Directions:
Can you copy the data below line for line, without changing anything?
START
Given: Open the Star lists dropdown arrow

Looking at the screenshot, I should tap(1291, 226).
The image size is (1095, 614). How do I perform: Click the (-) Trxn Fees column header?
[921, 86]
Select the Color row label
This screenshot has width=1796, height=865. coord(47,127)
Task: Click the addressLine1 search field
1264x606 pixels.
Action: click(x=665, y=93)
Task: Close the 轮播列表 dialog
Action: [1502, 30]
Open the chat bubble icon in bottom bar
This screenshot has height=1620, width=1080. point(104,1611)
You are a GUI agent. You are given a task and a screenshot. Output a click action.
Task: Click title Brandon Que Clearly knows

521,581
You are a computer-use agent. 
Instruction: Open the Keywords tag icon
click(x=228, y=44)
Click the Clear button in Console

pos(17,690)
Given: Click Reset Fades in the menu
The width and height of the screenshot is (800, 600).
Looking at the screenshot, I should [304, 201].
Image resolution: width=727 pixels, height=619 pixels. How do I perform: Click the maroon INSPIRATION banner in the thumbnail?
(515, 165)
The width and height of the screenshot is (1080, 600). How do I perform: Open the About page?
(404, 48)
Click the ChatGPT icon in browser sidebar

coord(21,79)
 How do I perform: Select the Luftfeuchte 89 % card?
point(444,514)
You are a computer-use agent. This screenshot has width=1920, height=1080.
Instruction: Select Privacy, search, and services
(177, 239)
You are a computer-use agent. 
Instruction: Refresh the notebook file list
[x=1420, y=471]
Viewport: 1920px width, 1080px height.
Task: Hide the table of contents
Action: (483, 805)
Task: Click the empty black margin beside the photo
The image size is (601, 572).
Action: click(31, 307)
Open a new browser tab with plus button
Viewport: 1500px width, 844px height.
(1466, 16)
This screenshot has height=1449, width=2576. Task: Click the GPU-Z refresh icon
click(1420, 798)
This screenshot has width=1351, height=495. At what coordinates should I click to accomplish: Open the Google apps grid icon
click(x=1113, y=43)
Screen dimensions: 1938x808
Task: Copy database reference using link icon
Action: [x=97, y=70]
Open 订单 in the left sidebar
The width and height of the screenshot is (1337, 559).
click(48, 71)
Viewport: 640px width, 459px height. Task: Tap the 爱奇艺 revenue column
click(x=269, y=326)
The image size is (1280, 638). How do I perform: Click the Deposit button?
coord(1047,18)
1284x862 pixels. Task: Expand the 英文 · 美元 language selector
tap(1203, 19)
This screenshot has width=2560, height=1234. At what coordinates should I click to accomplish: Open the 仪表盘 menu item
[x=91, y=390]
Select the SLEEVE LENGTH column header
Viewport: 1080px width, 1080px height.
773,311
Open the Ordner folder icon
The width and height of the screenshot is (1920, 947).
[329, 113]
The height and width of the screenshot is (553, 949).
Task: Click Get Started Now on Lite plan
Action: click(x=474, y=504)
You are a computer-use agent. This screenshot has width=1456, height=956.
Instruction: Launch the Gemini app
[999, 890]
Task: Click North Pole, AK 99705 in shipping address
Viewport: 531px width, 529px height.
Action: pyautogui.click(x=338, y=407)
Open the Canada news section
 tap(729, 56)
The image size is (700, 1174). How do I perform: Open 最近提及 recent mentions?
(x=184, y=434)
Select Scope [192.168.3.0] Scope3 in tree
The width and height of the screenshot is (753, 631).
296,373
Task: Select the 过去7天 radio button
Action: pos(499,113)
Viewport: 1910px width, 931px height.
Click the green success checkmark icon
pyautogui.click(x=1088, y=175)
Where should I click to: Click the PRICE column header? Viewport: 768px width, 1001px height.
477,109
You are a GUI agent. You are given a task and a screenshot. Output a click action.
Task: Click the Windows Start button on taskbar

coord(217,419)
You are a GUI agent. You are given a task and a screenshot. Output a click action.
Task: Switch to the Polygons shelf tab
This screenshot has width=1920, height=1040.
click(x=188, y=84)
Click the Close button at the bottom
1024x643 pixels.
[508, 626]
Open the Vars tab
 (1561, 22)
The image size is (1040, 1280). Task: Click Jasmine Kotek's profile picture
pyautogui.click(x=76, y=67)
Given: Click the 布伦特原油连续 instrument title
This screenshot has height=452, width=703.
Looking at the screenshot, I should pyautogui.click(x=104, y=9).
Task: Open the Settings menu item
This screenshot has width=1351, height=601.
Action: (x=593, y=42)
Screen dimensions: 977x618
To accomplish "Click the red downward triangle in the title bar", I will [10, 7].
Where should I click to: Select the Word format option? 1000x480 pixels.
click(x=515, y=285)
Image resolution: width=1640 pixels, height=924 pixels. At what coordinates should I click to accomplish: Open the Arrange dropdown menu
END
Reply:
Given: Open the Star lists dropdown arrow

Looking at the screenshot, I should tap(1291, 226).
The image size is (1095, 614). How do I perform: Click the (-) Trxn Fees column header?
[921, 86]
Select the Color row label
This screenshot has width=1796, height=865. coord(47,127)
Task: Click the addressLine1 search field
1264x606 pixels.
Action: click(x=665, y=93)
Task: Close the 轮播列表 dialog
Action: [1502, 30]
Open the chat bubble icon in bottom bar
This screenshot has height=1620, width=1080. point(104,1611)
You are a GUI agent. You are given a task and a screenshot. Output a click action.
Task: Click title Brandon Que Clearly knows

521,581
You are a computer-use agent. 
Instruction: Open the Keywords tag icon
click(x=228, y=44)
Click the Clear button in Console

pos(17,690)
Given: Click Reset Fades in the menu
The width and height of the screenshot is (800, 600).
Looking at the screenshot, I should [304, 201].
Image resolution: width=727 pixels, height=619 pixels. How do I perform: Click the maroon INSPIRATION banner in the thumbnail?
(515, 165)
The width and height of the screenshot is (1080, 600). How do I perform: Open the About page?
(404, 48)
Click the ChatGPT icon in browser sidebar

coord(21,79)
 How do I perform: Select the Luftfeuchte 89 % card?
point(444,514)
You are a computer-use agent. This screenshot has width=1920, height=1080.
Instruction: Select Privacy, search, and services
(177, 239)
You are a computer-use agent. 
Instruction: Refresh the notebook file list
[x=1420, y=471]
Viewport: 1920px width, 1080px height.
Task: Hide the table of contents
Action: (483, 805)
Task: Click the empty black margin beside the photo
The image size is (601, 572).
Action: click(31, 307)
Open a new browser tab with plus button
Viewport: 1500px width, 844px height.
(1466, 16)
This screenshot has height=1449, width=2576. Task: Click the GPU-Z refresh icon
click(1420, 798)
This screenshot has width=1351, height=495. At what coordinates should I click to accomplish: Open the Google apps grid icon
click(x=1113, y=43)
Screen dimensions: 1938x808
Task: Copy database reference using link icon
Action: [x=97, y=70]
Open 订单 in the left sidebar
The width and height of the screenshot is (1337, 559).
click(48, 71)
Viewport: 640px width, 459px height. Task: Tap the 爱奇艺 revenue column
click(x=269, y=326)
The image size is (1280, 638). How do I perform: Click the Deposit button?
coord(1047,18)
1284x862 pixels. Task: Expand the 英文 · 美元 language selector
tap(1203, 19)
This screenshot has width=2560, height=1234. At what coordinates should I click to accomplish: Open the 仪表盘 menu item
[x=91, y=390]
Select the SLEEVE LENGTH column header
Viewport: 1080px width, 1080px height.
773,311
Open the Ordner folder icon
The width and height of the screenshot is (1920, 947).
[329, 113]
The height and width of the screenshot is (553, 949).
Task: Click Get Started Now on Lite plan
Action: click(x=474, y=504)
You are a computer-use agent. This screenshot has width=1456, height=956.
Instruction: Launch the Gemini app
[999, 890]
Task: Click North Pole, AK 99705 in shipping address
Viewport: 531px width, 529px height.
Action: pyautogui.click(x=338, y=407)
Open the Canada news section
 tap(729, 56)
The image size is (700, 1174). How do I perform: Open 最近提及 recent mentions?
(x=184, y=434)
Select Scope [192.168.3.0] Scope3 in tree
The width and height of the screenshot is (753, 631).
296,373
Task: Select the 过去7天 radio button
Action: pos(499,113)
Viewport: 1910px width, 931px height.
Click the green success checkmark icon
pyautogui.click(x=1088, y=175)
Where should I click to: Click the PRICE column header? Viewport: 768px width, 1001px height.
477,109
You are a GUI agent. You are given a task and a screenshot. Output a click action.
Task: Click the Windows Start button on taskbar

coord(217,419)
You are a GUI agent. You are given a task and a screenshot. Output a click action.
Task: Switch to the Polygons shelf tab
This screenshot has width=1920, height=1040.
click(x=188, y=84)
Click the Close button at the bottom
1024x643 pixels.
[508, 626]
Open the Vars tab
 (1561, 22)
The image size is (1040, 1280). Task: Click Jasmine Kotek's profile picture
pyautogui.click(x=76, y=67)
Given: Click the 布伦特原油连续 instrument title
This screenshot has height=452, width=703.
Looking at the screenshot, I should pyautogui.click(x=104, y=9).
Task: Open the Settings menu item
This screenshot has width=1351, height=601.
Action: (x=593, y=42)
Screen dimensions: 977x618
To accomplish "Click the red downward triangle in the title bar", I will [10, 7].
Where should I click to: Select the Word format option? 1000x480 pixels.
click(x=515, y=285)
Image resolution: width=1640 pixels, height=924 pixels. At what coordinates should I click to accomplish: Open the Arrange dropdown menu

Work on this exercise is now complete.